The city still has open litigation against the county commissioners and county health board for a breach of a 40-year contract to sewer both Devola and Oak Grove by the end of December 2016 and remain connected through at least 2051, with an automatic renewal for service every 20 years unless terminated in the final five years of each renewal period.
But as the Washington County Commissioners begin a plan to follow Ohio Environmental Protection Agency orders to sewer Devola, pursuing funding options with the U.S. Department of Agriculture and other state and federal granting agencies, Washington County Engineer Roger Wright said last week that the soonest the county could have infrastructure in place to sewer Devola would be a year and a half, with the connection of homes to follow.
“But that would be the most expensive way,” Wright noted, citing mechanisms and rights of way to be obtained based off of the original plan to bring the estimated 320 Devola homes online and connected to existing sewer infrastructure available.
But, he said, less expensive options utilizing gravity flow and potential grants would take more time to flesh out.
Washington County Assistant Prosecutor Nicole Coil said Wednesday that official correspondence between her and City Law Director Paul Bertram has continued since the commissioners’ acceptance of court orders to sewer Devola, but that the ball is in the city’s court on whether or not to accept a settlement offer made during mediation on Oct. 23.

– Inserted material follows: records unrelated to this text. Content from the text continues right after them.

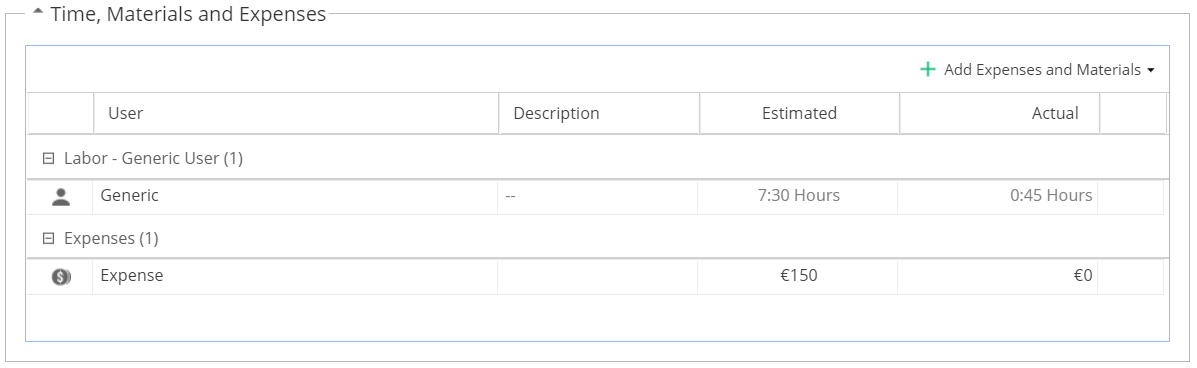Edit the €0 actual expense cell
This screenshot has width=1197, height=368.
(x=997, y=277)
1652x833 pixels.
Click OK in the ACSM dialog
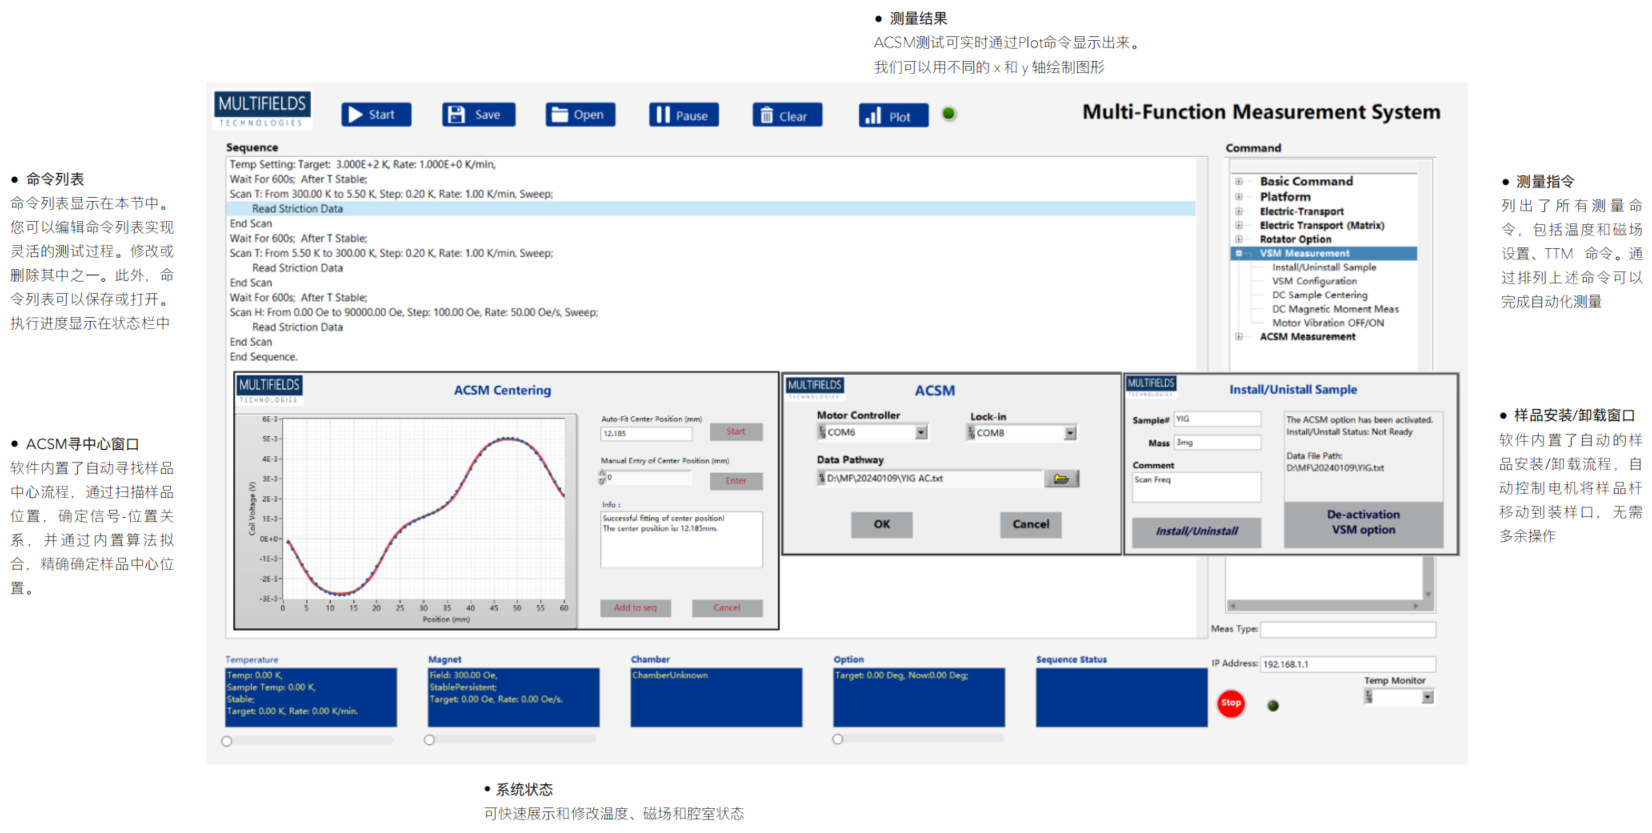click(x=881, y=524)
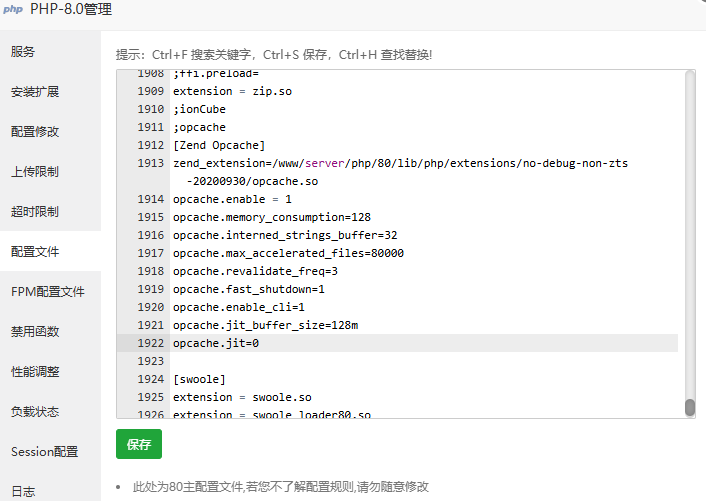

“I can’t state what it is,” she said of the offer, citing mediation rules. “But I can tell you that I recently sent Paul Bertram a letter indicating that we are not intending to build Devola its own plant but rather intend to connect that area to Marietta’s existing sewer.”
Bertram said Wednesday that he received the letter from Coil Tuesday and is drafting a response with the aim to have counsel sit and go over a counter offer.
“There will be an offer coming back to them,” he noted.
“We’re also going to try and get our county and their city engineer hooked up to get together a more informed plan of how we’re going to get Devola hooked in,” added Coil.
Meanwhile, Coil said she intends to file a response by Jan. 18 in the city’s most recent refiling of the breach of contract against the commissioners and complaint against the board of health for not enforcing state health statutes.
“We’ve refiled but with Mr. Bertram as the main attorney in this case,” explained co-counsel Matthew Dooley, who has been representing the city in the matter since he was hired by authorization of Marietta City Council on Oct. 20, 2016. “The court’s rulings on the original case both against the commissioners and the board of health were only ever procedural in not having Mr. Bertram named and not on the merits of the case itself.”
In the filing the city asks that the court’s appointed judge, Linton B. Lewis, rule to enforce the contract, hold the board of health accountable for not protecting the health of residents of Washington County downstream of Devola and Oak Grove from contaminated groundwater risks, and/or impose a payment for damages to the city for the county’s inaction including approximately 16 million in administrative and operating costs and the 11.7 percent of the capital cost to renovate the plant.
Commissioners Ron Feathers and David White did not return calls for comment. Commissioner Kevin Ritter referred questions concerning the issue to Coil Wednesday.
At a glance:
• Washington County Commissioners intend to sewer Devola and connect that portion of Muskingum Township to Marietta’s sewer system.
• Marietta and Washington County legal counsel plan to meet in coming weeks to discuss a settlement of the city’s lawsuit against the county for not sewering Devola and Oak Grove by December 2016.